**YOUR GOAL**
From the records below, state how many lines hold the string "Withdraw", without any other text.

**EXERCISE DATA**
##############################
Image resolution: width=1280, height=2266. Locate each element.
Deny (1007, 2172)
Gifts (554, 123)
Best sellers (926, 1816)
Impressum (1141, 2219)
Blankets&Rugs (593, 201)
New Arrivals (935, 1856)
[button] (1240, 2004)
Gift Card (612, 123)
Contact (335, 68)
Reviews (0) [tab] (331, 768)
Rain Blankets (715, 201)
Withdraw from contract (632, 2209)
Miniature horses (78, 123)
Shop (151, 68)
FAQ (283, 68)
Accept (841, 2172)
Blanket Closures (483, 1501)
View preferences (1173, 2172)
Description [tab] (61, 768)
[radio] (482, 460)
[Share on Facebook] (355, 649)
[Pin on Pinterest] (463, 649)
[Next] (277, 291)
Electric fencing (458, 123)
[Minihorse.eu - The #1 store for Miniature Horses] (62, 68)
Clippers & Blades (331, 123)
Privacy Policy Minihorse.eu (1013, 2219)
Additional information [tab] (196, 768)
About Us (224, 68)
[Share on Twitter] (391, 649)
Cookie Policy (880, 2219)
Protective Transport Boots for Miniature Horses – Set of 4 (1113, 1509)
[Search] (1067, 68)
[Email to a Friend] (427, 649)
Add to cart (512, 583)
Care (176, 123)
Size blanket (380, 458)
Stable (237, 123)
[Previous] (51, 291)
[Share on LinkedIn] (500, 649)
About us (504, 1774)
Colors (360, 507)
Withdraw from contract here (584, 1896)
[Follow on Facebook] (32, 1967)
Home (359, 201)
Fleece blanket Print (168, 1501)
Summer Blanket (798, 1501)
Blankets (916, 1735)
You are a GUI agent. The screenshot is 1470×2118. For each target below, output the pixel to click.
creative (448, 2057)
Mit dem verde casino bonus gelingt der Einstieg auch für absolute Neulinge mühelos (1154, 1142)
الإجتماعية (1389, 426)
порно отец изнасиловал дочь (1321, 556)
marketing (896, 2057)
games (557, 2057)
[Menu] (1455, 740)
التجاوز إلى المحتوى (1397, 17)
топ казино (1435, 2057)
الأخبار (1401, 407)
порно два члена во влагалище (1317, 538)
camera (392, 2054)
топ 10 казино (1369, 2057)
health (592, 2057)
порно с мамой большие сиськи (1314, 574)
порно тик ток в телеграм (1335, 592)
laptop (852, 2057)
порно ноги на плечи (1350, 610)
##############################
**EXPECTED ANSWER**
2